*** Extracted records

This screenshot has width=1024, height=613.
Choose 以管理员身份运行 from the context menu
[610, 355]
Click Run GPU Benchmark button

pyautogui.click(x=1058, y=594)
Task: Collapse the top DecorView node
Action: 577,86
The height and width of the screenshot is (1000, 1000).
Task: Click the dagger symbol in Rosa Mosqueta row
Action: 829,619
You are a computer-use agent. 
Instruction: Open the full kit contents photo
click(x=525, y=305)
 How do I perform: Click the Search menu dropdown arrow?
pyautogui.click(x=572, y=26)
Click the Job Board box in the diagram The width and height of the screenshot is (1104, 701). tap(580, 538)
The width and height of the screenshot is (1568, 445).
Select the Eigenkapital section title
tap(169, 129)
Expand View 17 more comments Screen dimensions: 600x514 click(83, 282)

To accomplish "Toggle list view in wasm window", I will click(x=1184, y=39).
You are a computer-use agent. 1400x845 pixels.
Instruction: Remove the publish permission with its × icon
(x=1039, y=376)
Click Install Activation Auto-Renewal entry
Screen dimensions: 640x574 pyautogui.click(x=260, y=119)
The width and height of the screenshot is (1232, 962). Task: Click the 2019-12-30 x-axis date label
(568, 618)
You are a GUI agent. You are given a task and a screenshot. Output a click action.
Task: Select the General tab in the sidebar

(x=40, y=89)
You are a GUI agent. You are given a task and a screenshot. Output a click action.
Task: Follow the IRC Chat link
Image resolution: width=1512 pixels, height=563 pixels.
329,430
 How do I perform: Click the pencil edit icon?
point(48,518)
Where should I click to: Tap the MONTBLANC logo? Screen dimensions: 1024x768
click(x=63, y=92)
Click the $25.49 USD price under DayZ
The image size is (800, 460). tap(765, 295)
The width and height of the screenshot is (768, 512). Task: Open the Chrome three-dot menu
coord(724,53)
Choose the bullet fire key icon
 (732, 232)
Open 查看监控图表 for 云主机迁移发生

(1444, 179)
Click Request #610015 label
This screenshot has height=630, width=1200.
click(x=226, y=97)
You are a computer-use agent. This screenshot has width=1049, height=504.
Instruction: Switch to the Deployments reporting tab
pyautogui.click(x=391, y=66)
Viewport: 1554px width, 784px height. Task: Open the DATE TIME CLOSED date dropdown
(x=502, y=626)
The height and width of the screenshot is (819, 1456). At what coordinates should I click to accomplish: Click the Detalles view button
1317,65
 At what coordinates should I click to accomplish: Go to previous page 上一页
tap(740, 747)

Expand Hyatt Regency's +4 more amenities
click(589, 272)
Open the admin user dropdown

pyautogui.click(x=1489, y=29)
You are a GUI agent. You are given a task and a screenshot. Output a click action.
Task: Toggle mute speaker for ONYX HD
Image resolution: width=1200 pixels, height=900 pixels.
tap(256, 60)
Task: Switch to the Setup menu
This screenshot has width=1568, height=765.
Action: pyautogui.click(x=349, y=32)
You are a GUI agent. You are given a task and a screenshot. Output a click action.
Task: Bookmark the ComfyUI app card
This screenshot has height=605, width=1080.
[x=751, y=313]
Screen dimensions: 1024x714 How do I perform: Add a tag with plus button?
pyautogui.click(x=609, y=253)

******

__Required task__:
Output every line of the material above exactly as it appears, from start to finish.

__Answer below__:
This screenshot has width=1024, height=613.
Choose 以管理员身份运行 from the context menu
[610, 355]
Click Run GPU Benchmark button

pyautogui.click(x=1058, y=594)
Task: Collapse the top DecorView node
Action: 577,86
The height and width of the screenshot is (1000, 1000).
Task: Click the dagger symbol in Rosa Mosqueta row
Action: 829,619
You are a computer-use agent. 
Instruction: Open the full kit contents photo
click(x=525, y=305)
 How do I perform: Click the Search menu dropdown arrow?
pyautogui.click(x=572, y=26)
Click the Job Board box in the diagram The width and height of the screenshot is (1104, 701). tap(580, 538)
The width and height of the screenshot is (1568, 445).
Select the Eigenkapital section title
tap(169, 129)
Expand View 17 more comments Screen dimensions: 600x514 click(83, 282)

To accomplish "Toggle list view in wasm window", I will click(x=1184, y=39).
You are a computer-use agent. 1400x845 pixels.
Instruction: Remove the publish permission with its × icon
(x=1039, y=376)
Click Install Activation Auto-Renewal entry
Screen dimensions: 640x574 pyautogui.click(x=260, y=119)
The width and height of the screenshot is (1232, 962). Task: Click the 2019-12-30 x-axis date label
(568, 618)
You are a GUI agent. You are given a task and a screenshot. Output a click action.
Task: Select the General tab in the sidebar

(x=40, y=89)
You are a GUI agent. You are given a task and a screenshot. Output a click action.
Task: Follow the IRC Chat link
Image resolution: width=1512 pixels, height=563 pixels.
329,430
 How do I perform: Click the pencil edit icon?
point(48,518)
Where should I click to: Tap the MONTBLANC logo? Screen dimensions: 1024x768
click(x=63, y=92)
Click the $25.49 USD price under DayZ
The image size is (800, 460). tap(765, 295)
The width and height of the screenshot is (768, 512). Task: Open the Chrome three-dot menu
coord(724,53)
Choose the bullet fire key icon
 (732, 232)
Open 查看监控图表 for 云主机迁移发生

(1444, 179)
Click Request #610015 label
This screenshot has height=630, width=1200.
click(x=226, y=97)
You are a computer-use agent. This screenshot has width=1049, height=504.
Instruction: Switch to the Deployments reporting tab
pyautogui.click(x=391, y=66)
Viewport: 1554px width, 784px height. Task: Open the DATE TIME CLOSED date dropdown
(x=502, y=626)
The height and width of the screenshot is (819, 1456). At what coordinates should I click to accomplish: Click the Detalles view button
1317,65
 At what coordinates should I click to accomplish: Go to previous page 上一页
tap(740, 747)

Expand Hyatt Regency's +4 more amenities
click(589, 272)
Open the admin user dropdown

pyautogui.click(x=1489, y=29)
You are a GUI agent. You are given a task and a screenshot. Output a click action.
Task: Toggle mute speaker for ONYX HD
Image resolution: width=1200 pixels, height=900 pixels.
tap(256, 60)
Task: Switch to the Setup menu
This screenshot has width=1568, height=765.
Action: pyautogui.click(x=349, y=32)
You are a GUI agent. You are given a task and a screenshot. Output a click action.
Task: Bookmark the ComfyUI app card
This screenshot has height=605, width=1080.
[x=751, y=313]
Screen dimensions: 1024x714 How do I perform: Add a tag with plus button?
pyautogui.click(x=609, y=253)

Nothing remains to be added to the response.